** Start of Dataset content **

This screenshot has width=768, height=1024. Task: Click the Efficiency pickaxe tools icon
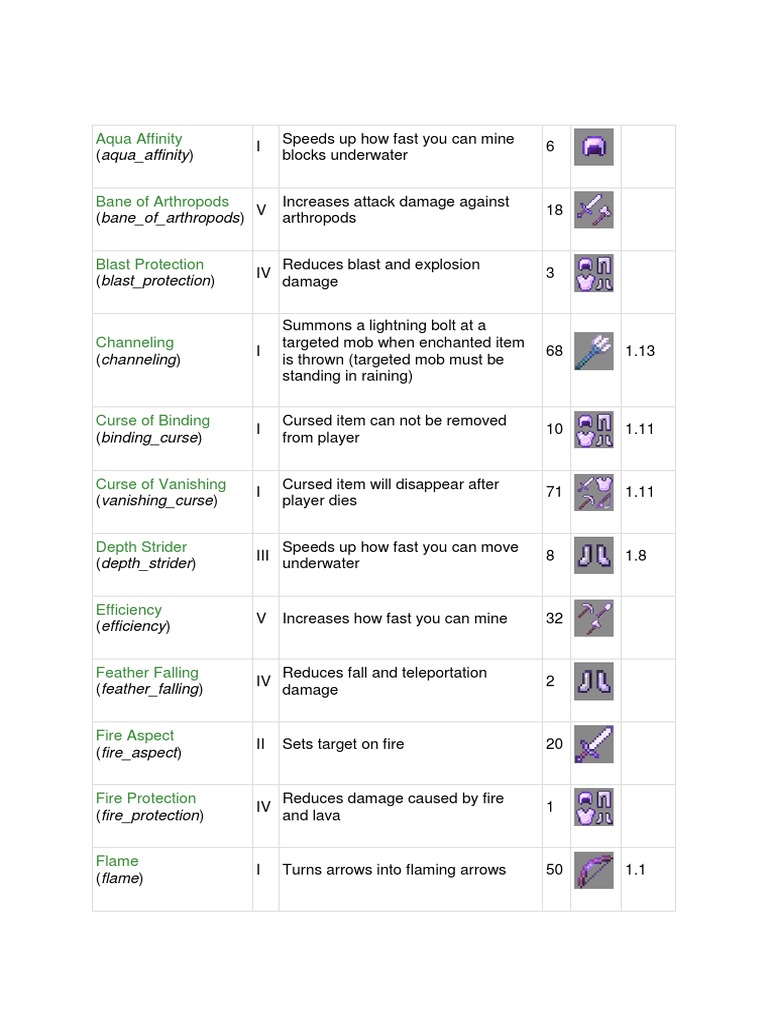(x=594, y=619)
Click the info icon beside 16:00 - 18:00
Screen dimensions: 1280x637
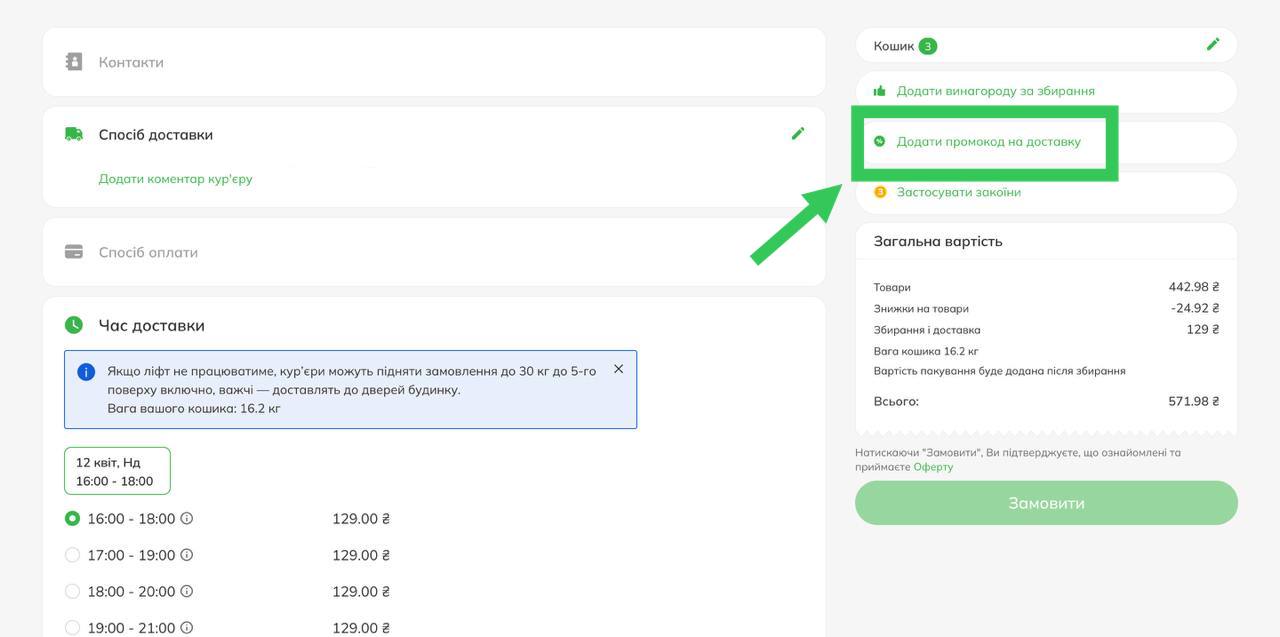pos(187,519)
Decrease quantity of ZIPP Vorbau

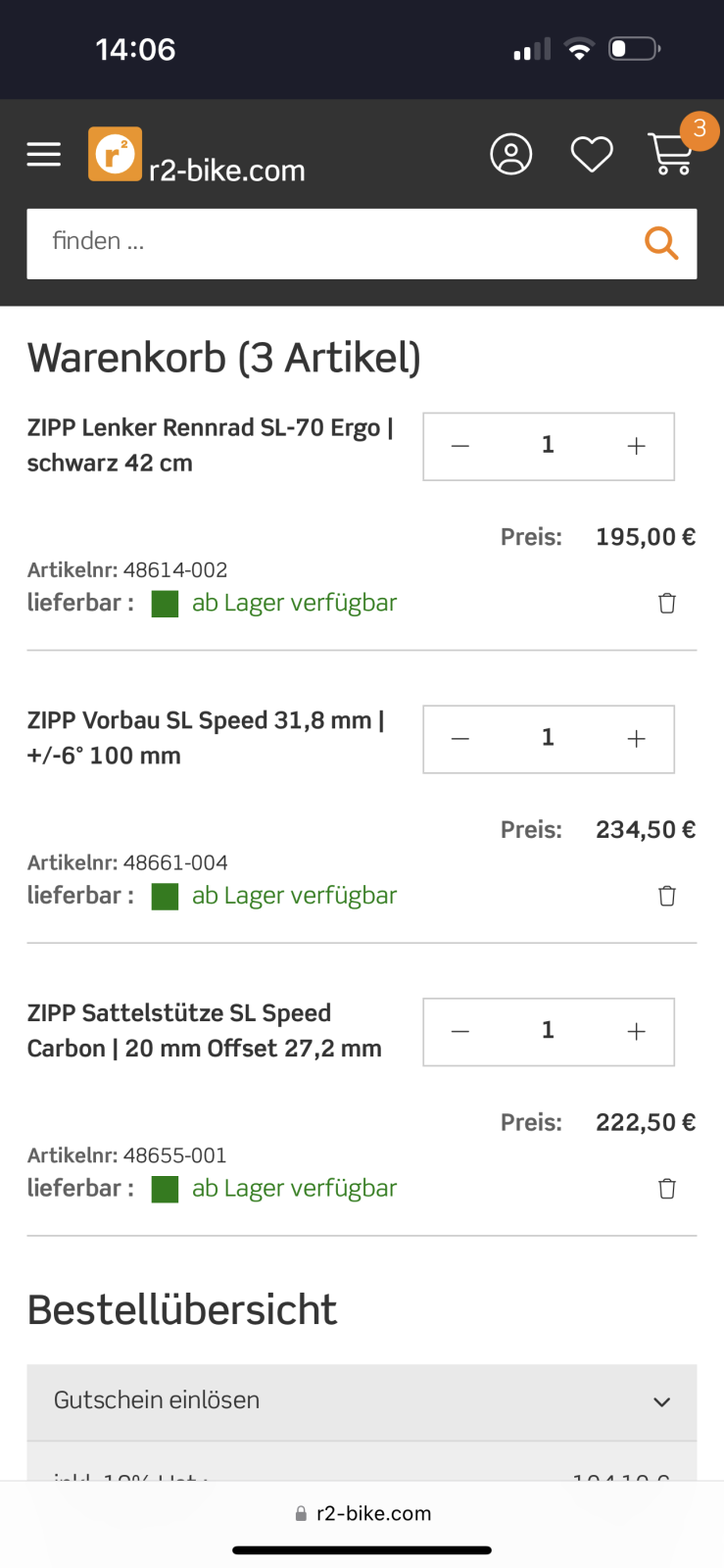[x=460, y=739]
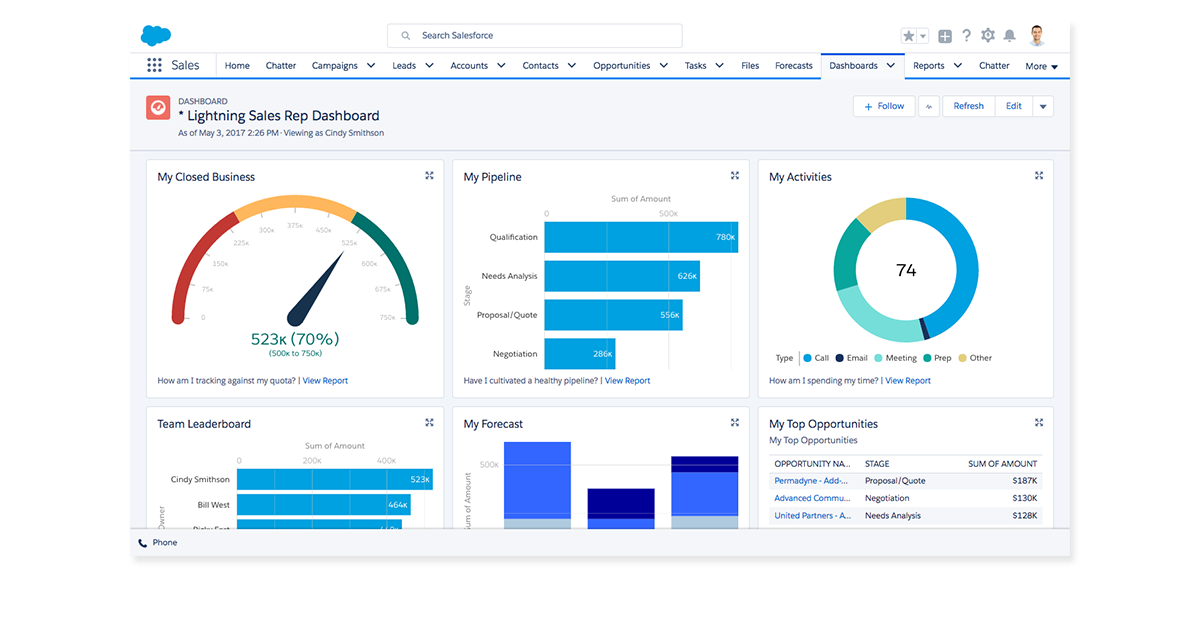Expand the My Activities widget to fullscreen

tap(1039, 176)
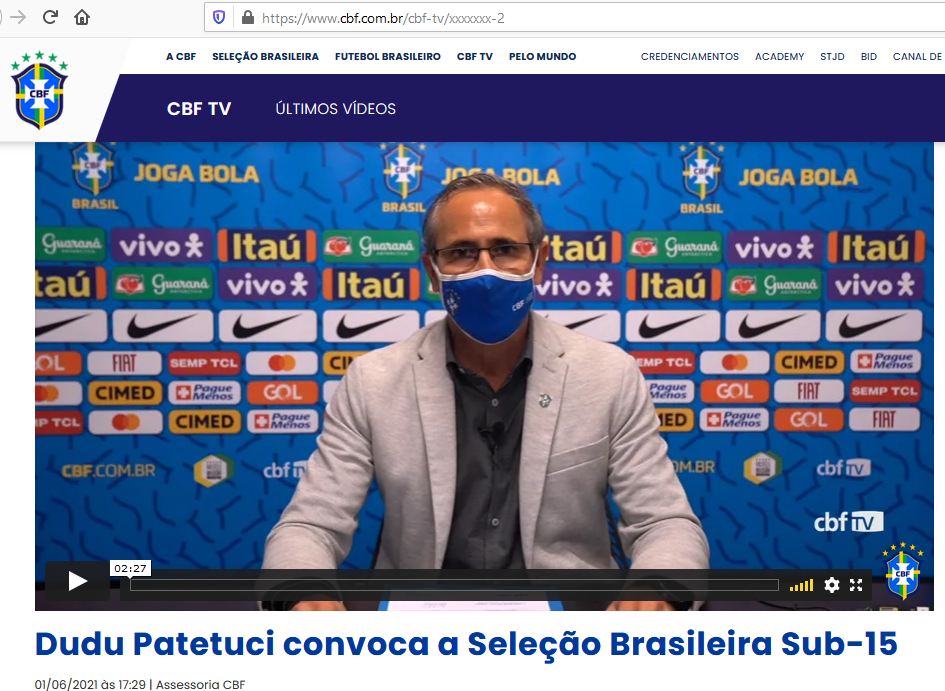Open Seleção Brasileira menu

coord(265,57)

** End of Dataset content **
** Start of Dataset content **

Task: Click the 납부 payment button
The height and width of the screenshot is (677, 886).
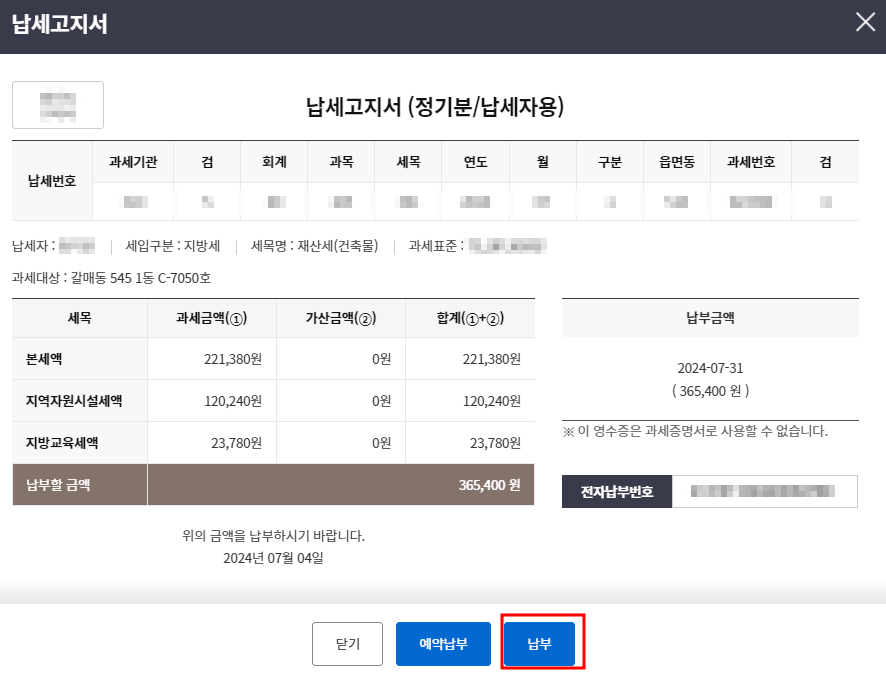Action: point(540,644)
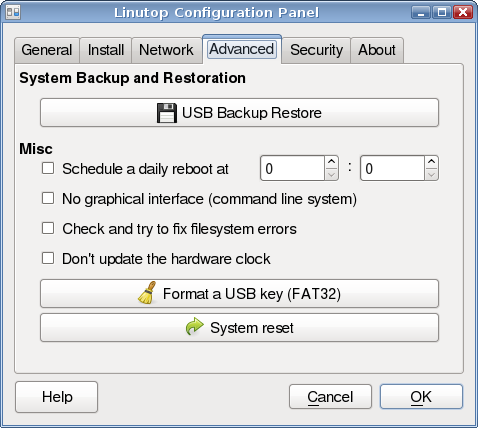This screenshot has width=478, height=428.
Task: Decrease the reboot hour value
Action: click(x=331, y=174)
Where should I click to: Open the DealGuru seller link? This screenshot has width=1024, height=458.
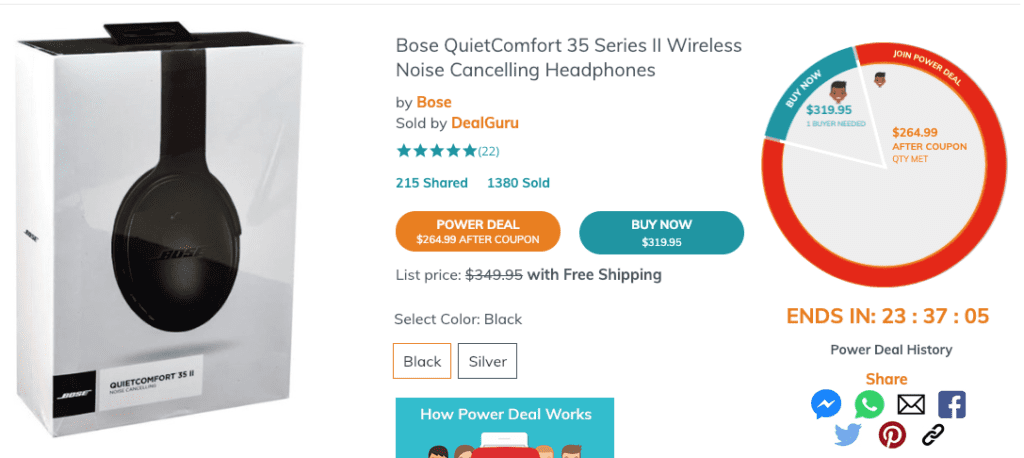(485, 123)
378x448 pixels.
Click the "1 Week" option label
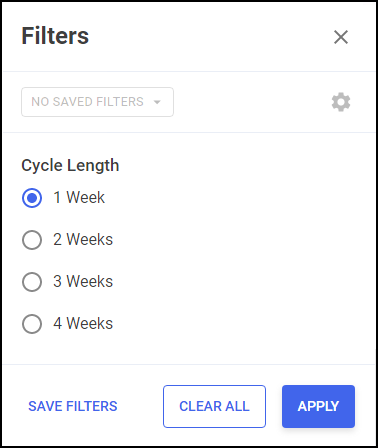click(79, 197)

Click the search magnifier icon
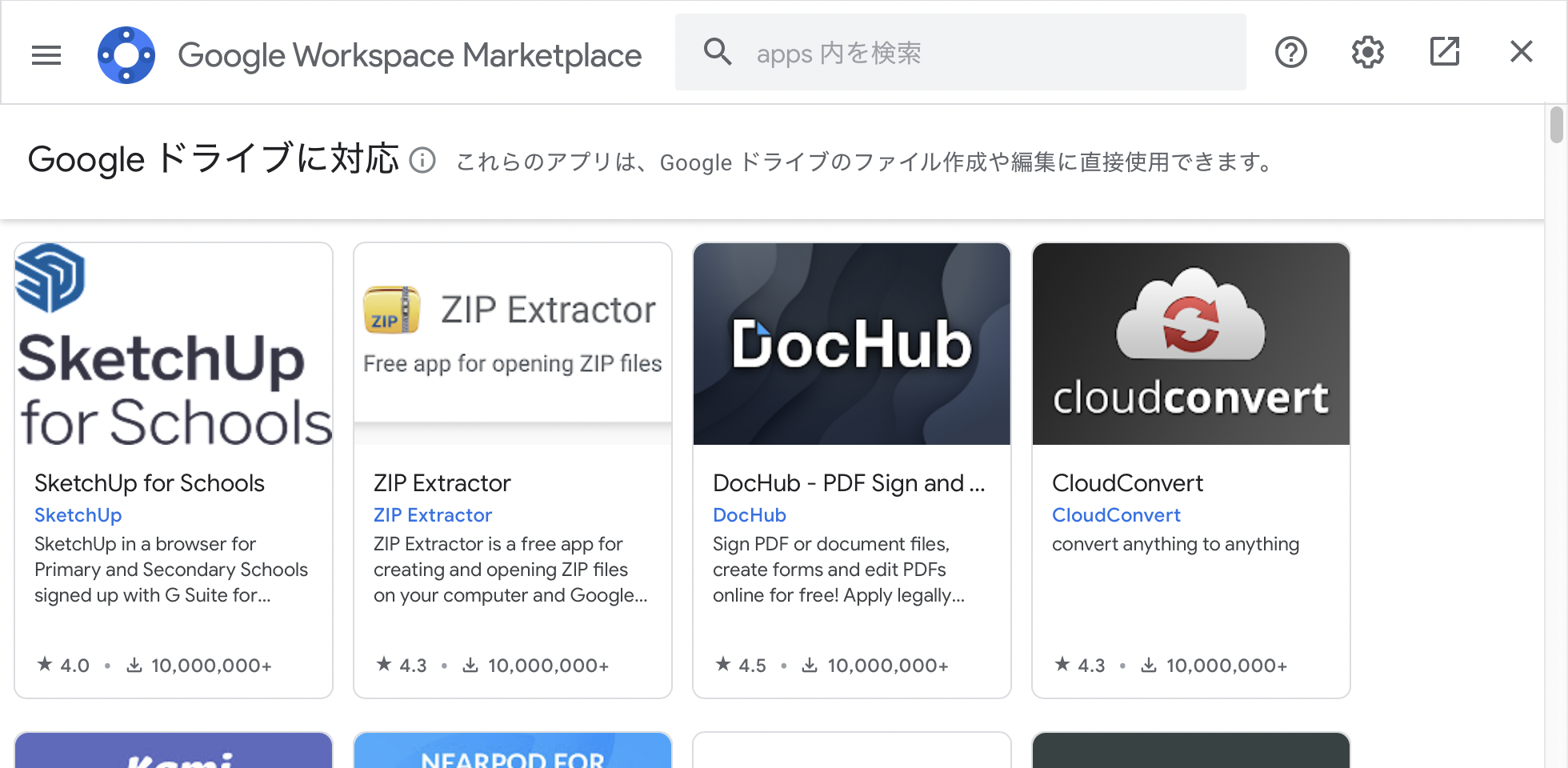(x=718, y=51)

** End of Dataset content **

» Your instructions
Rewrite the entries from the line containing "This screenshot has width=768, height=1024." through the line containing "coord(265,57)", changing "Decrease" to "Reduce" and keeping everything else the same. Leave the pictures out.

» Written solution
This screenshot has width=768, height=1024. Task: Click the Efficiency pickaxe tools icon
(x=594, y=619)
Click the info icon beside 16:00 - 18:00
Screen dimensions: 1280x637
pos(187,519)
Reduce quantity of ZIPP Vorbau

[x=460, y=739]
Expand the My Activities widget to fullscreen

tap(1039, 176)
Open Seleção Brasileira menu

coord(265,57)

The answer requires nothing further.